▶ **Consigne**: Pourriez-vous renvoyer mot pour mot le passage de la critique d'Adieu au langage qui commence aux mots « Et voilà que » et s'arrête après « seulement la recherche. » ?

▶ **Texte sélectionné**:
----------

Très loin de ce qu’il avait fait avec son récent court-métrage Les Trois Désastres, qui inventait à chaque séquence des beautés inédites propres à ce dispositif, cette fois il le malmène, l’interroge, cherche à lui faire rendre gorge –ou plutôt à lui faire rendre poésie, à lui faire accomplir ce que réclamait Claude Monet: «Peindre ce qu’on ne voit pas».

Et voilà que le miracle advient. Voilà qu’il y avait deux images, et qu’il y en a une seule, née des deux précédentes et différente. Voilà, à l’intérieur même de l’image, la puissance du montage recherchée depuis près de 60 ans («Montage mon beau souci», un de ses grands textes critiques, publié en décembre 1956 dans les Cahiers du cinéma) par le rapprochement de plusieurs images. Pour ce seul plan, le chercheur Godard pourrait recevoir le Prix Nobel de cinéma –mais ça n’existe pas.

Ce qui existe n’est pas le prix, seulement la recherche.

A la fois méthodique, prêt à répéter la même expérience comme doit le faire tout scientifique, et capable d’embardées foudroyantes à la poursuite d’une forme, d’une sensation, d’un écho à une lecture lointaine, L'Éducation sentimentale, Rilke ou Van Vogt, Adieu au langage est en effet un film en relief, pas tant grâce au procédé optique binoculaire dont il éprouve jusqu’au malaise les potentialités, que parce qu’il se replie et se recombine dans une épaisseur qui fait chambre d’écho et labyrinthe. Au vu des «fans» (ce mot-clé de le soumission contemporaine) à la sortie de la séance, on songeait au «Nous sommes pour un langage auquel vous n´entravez que couic» du Chien du vieux Ferré.

----------

▶ **Extrait de données**:

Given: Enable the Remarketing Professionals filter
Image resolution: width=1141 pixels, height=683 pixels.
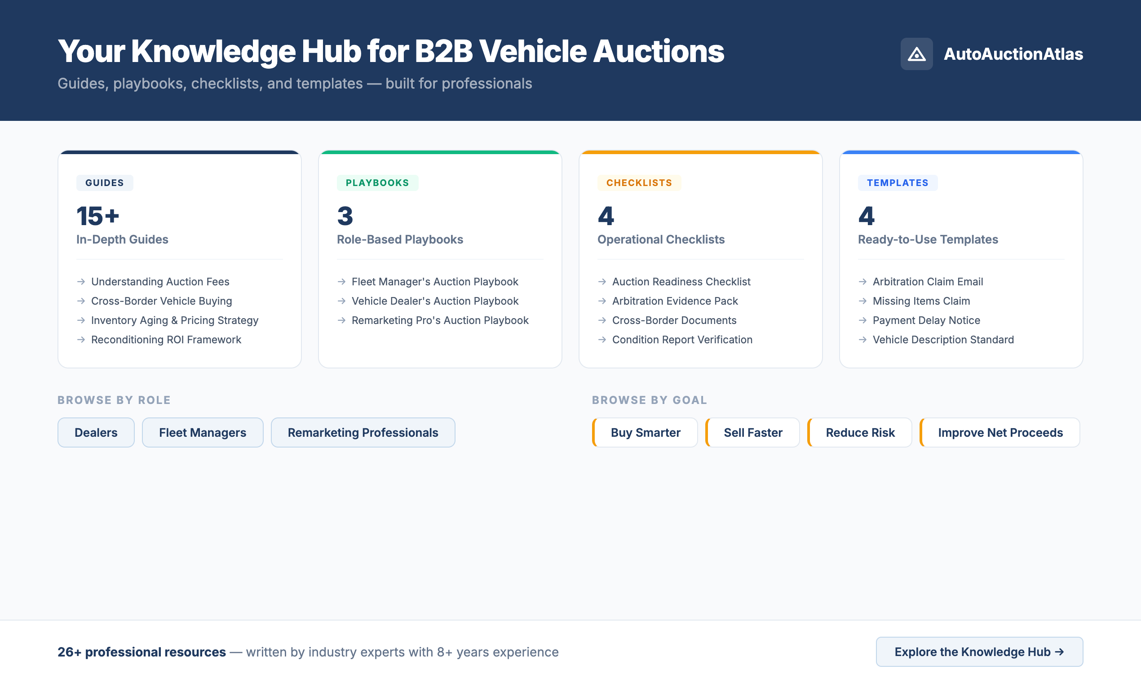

----------

▶ **Résultat**:
Et voilà que le miracle advient. Voilà qu’il y avait deux images, et qu’il y en a une seule, née des deux précédentes et différente. Voilà, à l’intérieur même de l’image, la puissance du montage recherchée depuis près de 60 ans («Montage mon beau souci», un de ses grands textes critiques, publié en décembre 1956 dans les Cahiers du cinéma) par le rapprochement de plusieurs images. Pour ce seul plan, le chercheur Godard pourrait recevoir le Prix Nobel de cinéma –mais ça n’existe pas.

Ce qui existe n’est pas le prix, seulement la recherche.